#### REQUIREMENT
Could you please output all of the records exactly?
# # # #
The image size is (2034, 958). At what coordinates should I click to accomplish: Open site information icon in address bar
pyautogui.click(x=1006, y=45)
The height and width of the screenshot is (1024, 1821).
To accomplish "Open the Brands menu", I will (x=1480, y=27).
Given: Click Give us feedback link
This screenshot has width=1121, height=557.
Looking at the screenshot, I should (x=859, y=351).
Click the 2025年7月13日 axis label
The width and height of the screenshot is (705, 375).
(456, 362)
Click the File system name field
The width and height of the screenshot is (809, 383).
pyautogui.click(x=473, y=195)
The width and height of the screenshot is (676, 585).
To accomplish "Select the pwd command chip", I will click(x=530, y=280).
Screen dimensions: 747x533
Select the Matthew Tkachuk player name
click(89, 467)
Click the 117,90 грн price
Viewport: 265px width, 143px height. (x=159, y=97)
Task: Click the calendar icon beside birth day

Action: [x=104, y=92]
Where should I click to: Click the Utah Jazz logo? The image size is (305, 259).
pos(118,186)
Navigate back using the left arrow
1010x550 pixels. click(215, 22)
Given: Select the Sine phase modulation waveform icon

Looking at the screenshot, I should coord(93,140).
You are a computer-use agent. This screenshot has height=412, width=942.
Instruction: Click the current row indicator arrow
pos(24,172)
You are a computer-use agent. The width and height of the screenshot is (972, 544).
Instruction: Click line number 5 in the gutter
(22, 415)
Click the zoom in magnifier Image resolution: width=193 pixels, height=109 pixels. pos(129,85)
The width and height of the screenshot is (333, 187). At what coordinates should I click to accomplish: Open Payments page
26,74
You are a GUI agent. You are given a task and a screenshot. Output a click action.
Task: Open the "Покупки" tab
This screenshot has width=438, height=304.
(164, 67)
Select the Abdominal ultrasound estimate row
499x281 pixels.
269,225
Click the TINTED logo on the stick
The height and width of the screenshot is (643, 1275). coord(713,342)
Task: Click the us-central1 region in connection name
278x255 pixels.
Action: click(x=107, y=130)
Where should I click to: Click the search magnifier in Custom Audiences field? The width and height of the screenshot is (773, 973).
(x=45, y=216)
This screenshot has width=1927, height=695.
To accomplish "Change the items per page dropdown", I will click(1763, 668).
# # # #
#### TASK OUTPUT
The image size is (2034, 958). At what coordinates should I click to accomplish: Open site information icon in address bar
pyautogui.click(x=1006, y=45)
The height and width of the screenshot is (1024, 1821).
To accomplish "Open the Brands menu", I will (x=1480, y=27).
Given: Click Give us feedback link
This screenshot has width=1121, height=557.
Looking at the screenshot, I should (x=859, y=351).
Click the 2025年7月13日 axis label
The width and height of the screenshot is (705, 375).
(456, 362)
Click the File system name field
The width and height of the screenshot is (809, 383).
pyautogui.click(x=473, y=195)
The width and height of the screenshot is (676, 585).
To accomplish "Select the pwd command chip", I will click(x=530, y=280).
Screen dimensions: 747x533
Select the Matthew Tkachuk player name
click(89, 467)
Click the 117,90 грн price
Viewport: 265px width, 143px height. (x=159, y=97)
Task: Click the calendar icon beside birth day

Action: [x=104, y=92]
Where should I click to: Click the Utah Jazz logo? The image size is (305, 259).
pos(118,186)
Navigate back using the left arrow
1010x550 pixels. click(215, 22)
Given: Select the Sine phase modulation waveform icon

Looking at the screenshot, I should coord(93,140).
You are a computer-use agent. This screenshot has height=412, width=942.
Instruction: Click the current row indicator arrow
pos(24,172)
You are a computer-use agent. The width and height of the screenshot is (972, 544).
Instruction: Click line number 5 in the gutter
(22, 415)
Click the zoom in magnifier Image resolution: width=193 pixels, height=109 pixels. pos(129,85)
The width and height of the screenshot is (333, 187). At what coordinates should I click to accomplish: Open Payments page
26,74
You are a GUI agent. You are given a task and a screenshot. Output a click action.
Task: Open the "Покупки" tab
This screenshot has width=438, height=304.
(164, 67)
Select the Abdominal ultrasound estimate row
499x281 pixels.
269,225
Click the TINTED logo on the stick
The height and width of the screenshot is (643, 1275). coord(713,342)
Task: Click the us-central1 region in connection name
278x255 pixels.
Action: click(x=107, y=130)
Where should I click to: Click the search magnifier in Custom Audiences field? The width and height of the screenshot is (773, 973).
(x=45, y=216)
This screenshot has width=1927, height=695.
To accomplish "Change the items per page dropdown", I will click(1763, 668).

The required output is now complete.